The Jasper City Board of Education approved at its meeting Monday night awarding the project to Carcel & G Construction, LLC, based in Cullman, which was the low bidder at $2.16 million. Jasper City Council members followed suit at its meeting Tuesday morning and approved awarding the project to Carcel & G Construction.
Jay Kirkpatrick of Hoar Construction, the company overseeing the project, briefly addressed the council about the project.
Jasper City Schools superintendent Robert Sparkman was also at Tuesday’s meeting. Sparkman said earlier this month he expects grading work on the project to begin in June.
The council also gave Mayor Sonny Posey permission to enter into a custodial agreement pertaining to bonds sold for funding the project. Posey said Regions Bank is custodian of funds for the more than $52 million, which will be transferred to First Bank of Jasper as needed on the construction project.
Posey asked council members to allow Sparkman and Monique Rector, the chief financial officer for the city school system, to serve as signatories on the account at First Bank, along with Posey and city clerk Kathy Chambless.
Two signatures will be required on any checks written for the construction project.
In other business, council members:
•approved a request from Terrance Neal of Total Package Outreach Ministry for a parade permit for a special event at A.P. Howell Park on May 24. The event will be held from 9 a.m. until 7 p.m.
•approved a request from city purchasing agent Derleda Abrom to send out bid invitations for polyethylene pipe, corrugated pipe and paving marking for city projects year.
•heard from Abrom, who said Good Hope Contracting was the low bidder for street repaving projects and suggested the council award the company the projects.
•adopted an amendment to the city’s budget to include an employee at the city’s animal shelter. The council also heard an introduction to an amendment to the budget regarding line item transfers.
•approved a request from Jasper Police Chief Connie Cooner Rowe to close streets surrounding the Walker County Courthouse today for a police memorial ceremony planned from 5 until 7 p.m. at the courthouse square.
Second and Third avenues and a portion of 19th Street will be closed, Rowe said, to allow law enforcement vehicles to park around the square.
The memorial service will be to honor all local law enforcement personnel who lost their lives in the performance of their job.
•heard from Rowe, who requested funding to send seven new JPD officers to the police academy.
The cost for sending the officers to the academy will be $11,424, but that will be reimbursed to the city once the officers complete the academy.
Rowe also discussed with council members the need to purchase up to 12 new bullet proof vests for her department. The vests will cost $7,748, but half that cost will be covered by a federal grant. The remaining $3,874 will come from the police department’s current budget.
•heard an introduction for funding to repair the surface surrounding the splash pad at the city’s APEX park adjacent to the Memorial Park Natatorium.
•approved annexing property at 1996 Cooner Road into the city. The property is in District 4.
•agreed to a land lease agreement with Timesavers, Inc., for property that sits on 19th Street at the site of the former Lorch’s Jewelry Store.

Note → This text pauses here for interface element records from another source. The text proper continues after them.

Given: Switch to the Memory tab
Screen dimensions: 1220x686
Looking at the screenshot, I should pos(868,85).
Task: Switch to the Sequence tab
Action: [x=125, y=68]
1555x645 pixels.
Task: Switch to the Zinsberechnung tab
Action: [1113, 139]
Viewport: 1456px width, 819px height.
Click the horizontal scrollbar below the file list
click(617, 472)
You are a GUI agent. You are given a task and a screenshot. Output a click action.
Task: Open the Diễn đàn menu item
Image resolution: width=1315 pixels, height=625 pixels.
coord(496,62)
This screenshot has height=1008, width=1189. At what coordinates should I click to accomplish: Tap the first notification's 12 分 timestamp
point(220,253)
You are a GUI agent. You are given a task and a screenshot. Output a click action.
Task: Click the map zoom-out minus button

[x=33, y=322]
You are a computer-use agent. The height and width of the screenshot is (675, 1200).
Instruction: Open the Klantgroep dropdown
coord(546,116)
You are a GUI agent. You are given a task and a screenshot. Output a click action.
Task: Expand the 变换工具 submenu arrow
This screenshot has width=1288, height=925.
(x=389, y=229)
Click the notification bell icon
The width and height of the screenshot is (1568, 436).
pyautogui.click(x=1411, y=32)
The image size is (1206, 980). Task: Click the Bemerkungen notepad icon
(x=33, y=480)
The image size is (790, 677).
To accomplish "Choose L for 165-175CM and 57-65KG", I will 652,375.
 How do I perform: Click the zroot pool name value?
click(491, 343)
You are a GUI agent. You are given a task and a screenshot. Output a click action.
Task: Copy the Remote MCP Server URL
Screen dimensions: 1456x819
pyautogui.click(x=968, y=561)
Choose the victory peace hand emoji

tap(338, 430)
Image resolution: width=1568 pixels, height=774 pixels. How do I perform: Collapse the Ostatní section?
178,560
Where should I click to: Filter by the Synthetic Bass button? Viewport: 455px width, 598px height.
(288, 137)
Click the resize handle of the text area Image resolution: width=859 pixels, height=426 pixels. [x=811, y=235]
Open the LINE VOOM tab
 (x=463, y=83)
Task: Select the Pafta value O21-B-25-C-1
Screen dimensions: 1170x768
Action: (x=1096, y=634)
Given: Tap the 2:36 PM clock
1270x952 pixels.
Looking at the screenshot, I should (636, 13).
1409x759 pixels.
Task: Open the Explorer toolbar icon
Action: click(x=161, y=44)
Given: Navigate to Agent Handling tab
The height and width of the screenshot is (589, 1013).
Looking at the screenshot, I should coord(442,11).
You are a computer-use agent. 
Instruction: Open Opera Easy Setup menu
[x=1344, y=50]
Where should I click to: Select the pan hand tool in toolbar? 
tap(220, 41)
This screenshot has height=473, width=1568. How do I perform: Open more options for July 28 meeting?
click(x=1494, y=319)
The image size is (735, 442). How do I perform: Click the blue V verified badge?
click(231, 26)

•approved allowing Posey to negotiate a lease agreement with the owner of a parking lot on 20th Street that is currently closed off to the public.
Posey told council members the lease is $400 a month, and several downtown merchants will help cover the cost.
The lot, which sits across from the Walker County Jail, can accomodate 40 vehicles, Posey said, and will significantly increase parking in downtown.
•heard from Fire Chief David Clark, who informed the council of repairs needed on one of his department’s fire engines. The motor on the vehicle needs replacing, which could cost approximately $50,000, Clark said.
The fire engine is 22 years old, and council members discussed the possibility of buying a new vehicle for the department instead of continually spending money to repair one that’s more than two decades old.
A new fire engine would cost approximately $400,000, Posey said.